Chuck Drulis

No. 18
- Positions: Guard; Head coach;

Personal information
- Born: March 8, 1918 Girardville, Pennsylvania, U.S.
- Died: August 23, 1972 (aged 54) Little Rock, Arkansas, U.S.

Career information
- College: Temple

Career history

Playing
- Chicago Bears (1942, 1945–1949); Green Bay Packers (1950);

Coaching
- Green Bay Packers (1951–1953) Line coach; Philadelphia Eagles (1954–1955) Line coach; Chicago Cardinals (1956–1957) Defensive line; Chicago Cardinals (1958–1960) Defensive assistant; St. Louis Cardinals (1961) Head coach; St. Louis Cardinals (1962–1970, 1972) Defensive coordinator; St. Louis Cardinals (1971) Defensive backs;

Head coaching record
- Regular season: 2–0
- Postseason: 0–0
- Career: 2–0
- Coaching profile at Pro Football Reference

= Chuck Drulis =

American football player and coach (1918–1972)

Charles John Drulis (March 8, 1918 - August 23, 1972) was an American football player and coach born in Girardville, Pennsylvania. He attended Temple University and played seven seasons in the National Football League (NFL). Drulis, along with his brothers Joe and Albert, who also played in the NFL, was elected into the Pennsylvania Sports Hall of Fame.

Drulis made his professional debut in the NFL in 1942 with the Chicago Bears but spent the next two-and-a-half seasons in military service during World War II. He returned to the Bears in 1945 and played there until 1949. Drulis spent his final season with the Green Bay Packers.

Drulis went on to spend many years as a defensive assistant. During his tenure as secondary coach of the St. Louis Cardinals, Drulis devised a play that called for one of the safeties to take part in a blitz, code-named "Wildcat." He believed this would result in severe pressure on the quarterback, since a blitz by a defensive back is not usually anticipated. However, at first he didn't think he had a player with the athleticism to run the play. That changed during training camp in , when the Cardinals signed a cornerback from Utah named Larry Wilson. Drulis believed he'd found the player he needed for his scheme, and persuaded the Cardinals to convert Wilson to free safety. Largely due to the play, Wilson blossomed into one of the greatest defensive players in NFL history, and became so identified with it that "Wildcat" became his nickname.

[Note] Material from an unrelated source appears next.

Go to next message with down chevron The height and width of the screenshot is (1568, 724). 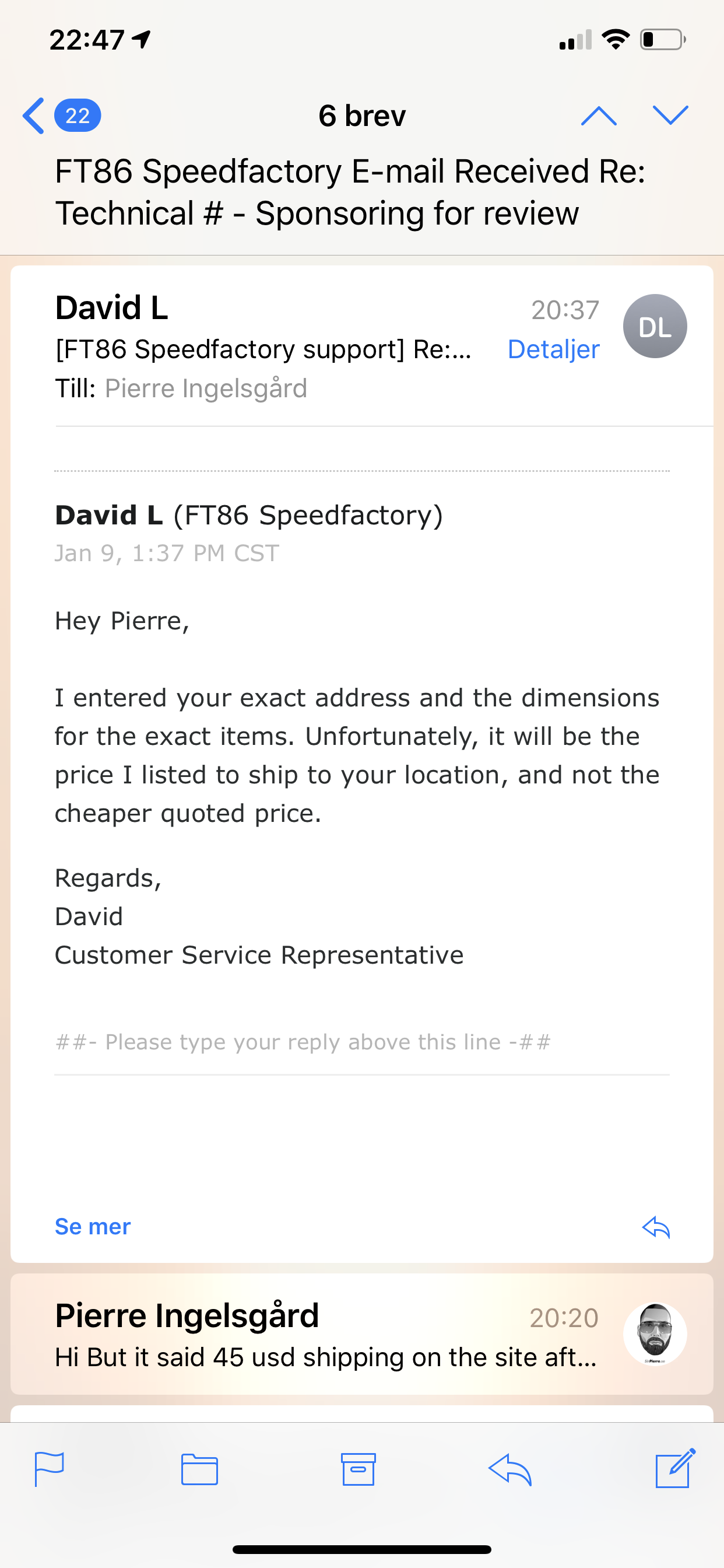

After Pop Ivy resigned late in the 1961 season, Drulis shared head coaching duties with fellow assistant coaches Ray Prochaska and Ray Willsey. Under the trio's guidance, the team won its last two games.

Chuck's wife, Dale Drulis, was an artist who was commissioned to create the artwork at the Pro Football Hall of Fame in Canton, Ohio. The 3 hammered copper figures over the entry depict a running back with a blocker and tackler in an action scene. Dale used her husband Chuck and her sons Chuck and Kerry as models for the figures in the sculpture.

On August 23, 1972, Drulis suffered a massive heart attack aboard the chartered flight transporting the Cardinals to Houston for an exhibition game vs. the Oilers the next night. Drulis was pronounced dead before the plane made an emergency landing at Little Rock National Airport. The exhibition went on as scheduled, with the Oilers winning 33–24.